Plato's quote is a guide for these blogs. I leave it to the reader to decide which applies.

"KCBD General Manager Dan Jackson said Coy-Jones 'broke no laws while pursuing a story testing security measures at Amarillo hospitals." Lubbock Avalanche-Journal (Lubbock, Texas)

That quote refers to KCBD TV reporter Cecelia Coy-Jones. Either she or KCBD-TV news management decided that she should test hospital security measures because of what happened in early March. Police say a woman kidnapped a newborn from a Lubbock hospital; the baby was later recovered in safe condition, and the woman faces charges.

Reporter Coy-Jones was dressed in hospital scrubs and carrying a large orange bag... (similar to how the kidnapper was dressed and hid the baby) while she visited 2 hospital maternity wards. She did her investigation at Amarillo hospitals ... not in Lubbock where the crime occurred. Amarillo is in the Texas Panhandle... about 110 miles north of Lubbock.

Supposedly, Coy-Jones showed up in the maternity wards… asked questions about security... and was sometimes seen to be somewhat evasive on security camera as she appeared to be trying to hide. Other than those activities… she did not attempt to actually take a baby.

Reportedly, when hospital personnel began to question of who she was... Coy-Jones did show identification and identify herself as a reporter.

Still, she was arrested. Now, the Potter County District Attorney might file charges ... but what charges is still not clear.

So, based on the above information.. was KBCD TV General Manager Jackson correct when he said: she broke no laws?

DESCRIPTION OF THE TASK: Revise the blog post from "Supposedly, Coy-Jones showed" to "still not clear.", putting "detained" in place of "arrested". None of the entries is required for this work.

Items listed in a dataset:

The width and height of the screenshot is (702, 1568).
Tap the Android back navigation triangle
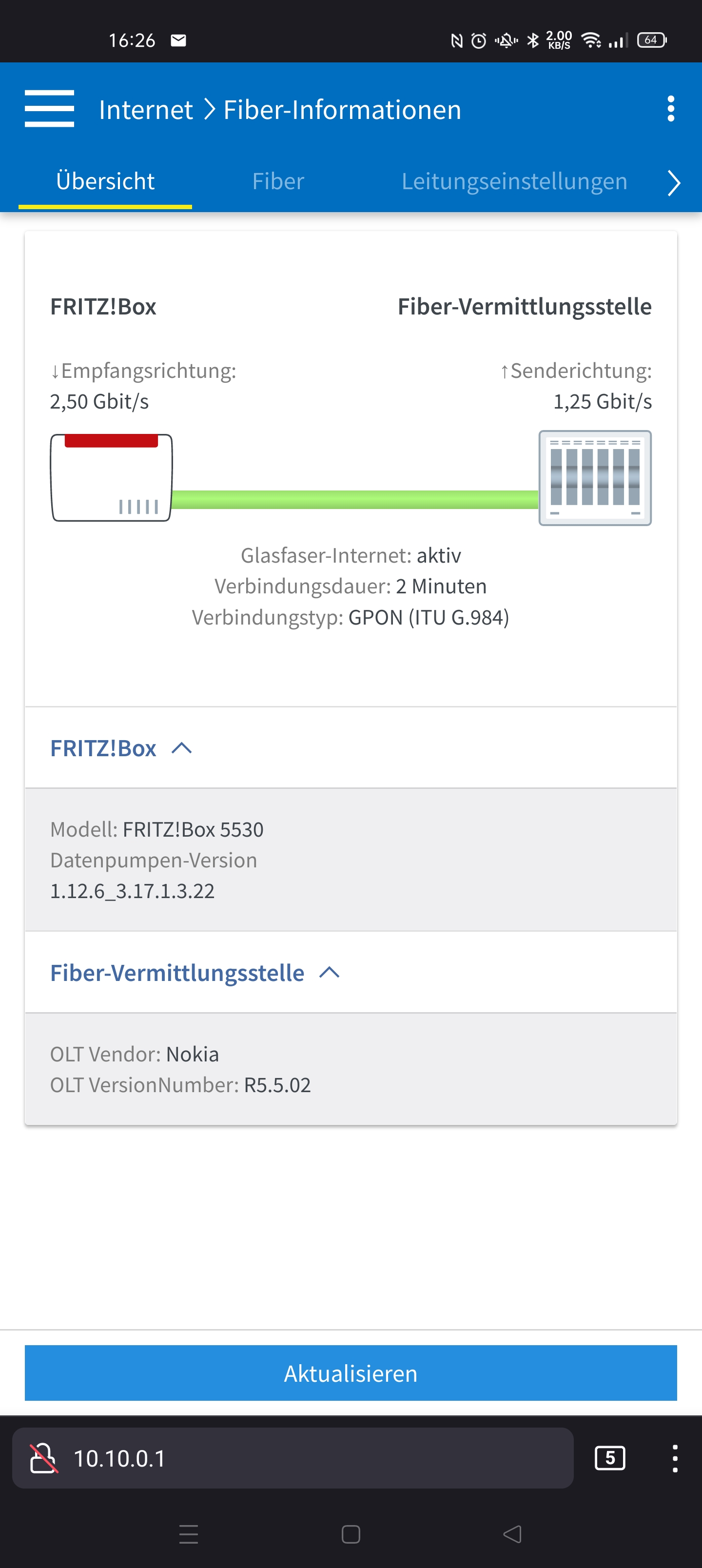(x=512, y=1534)
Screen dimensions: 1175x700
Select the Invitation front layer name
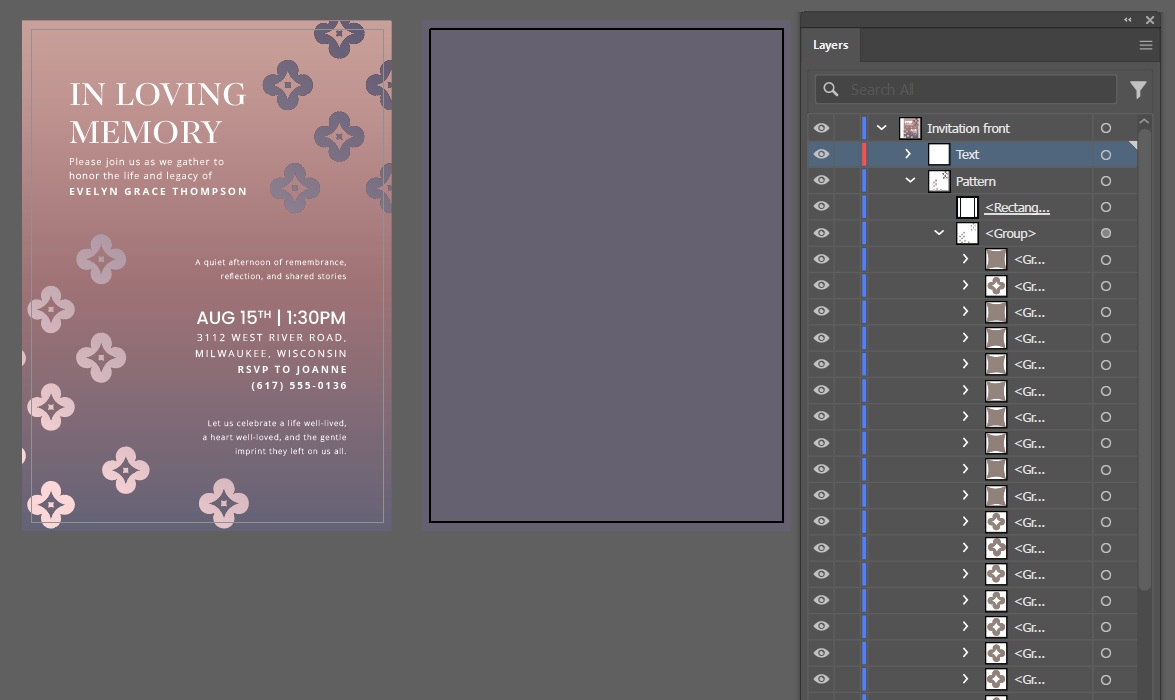pyautogui.click(x=968, y=128)

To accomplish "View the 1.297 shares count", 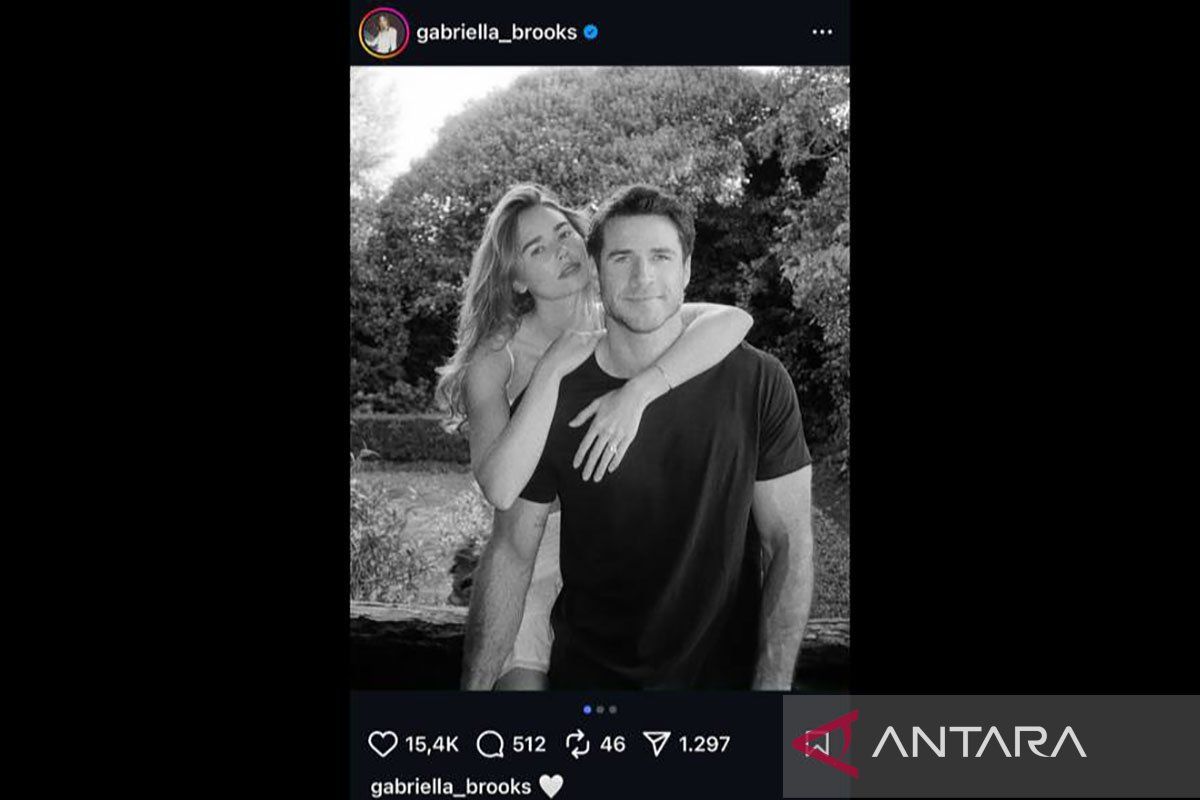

SOLVED PROBLEM:
Supposedly, Coy-Jones showed up in the maternity wards… asked questions about security... and was sometimes seen to be somewhat evasive on security camera as she appeared to be trying to hide. Other than those activities… she did not attempt to actually take a baby.

Reportedly, when hospital personnel began to question of who she was... Coy-Jones did show identification and identify herself as a reporter.

Still, she was detained. Now, the Potter County District Attorney might file charges ... but what charges is still not clear.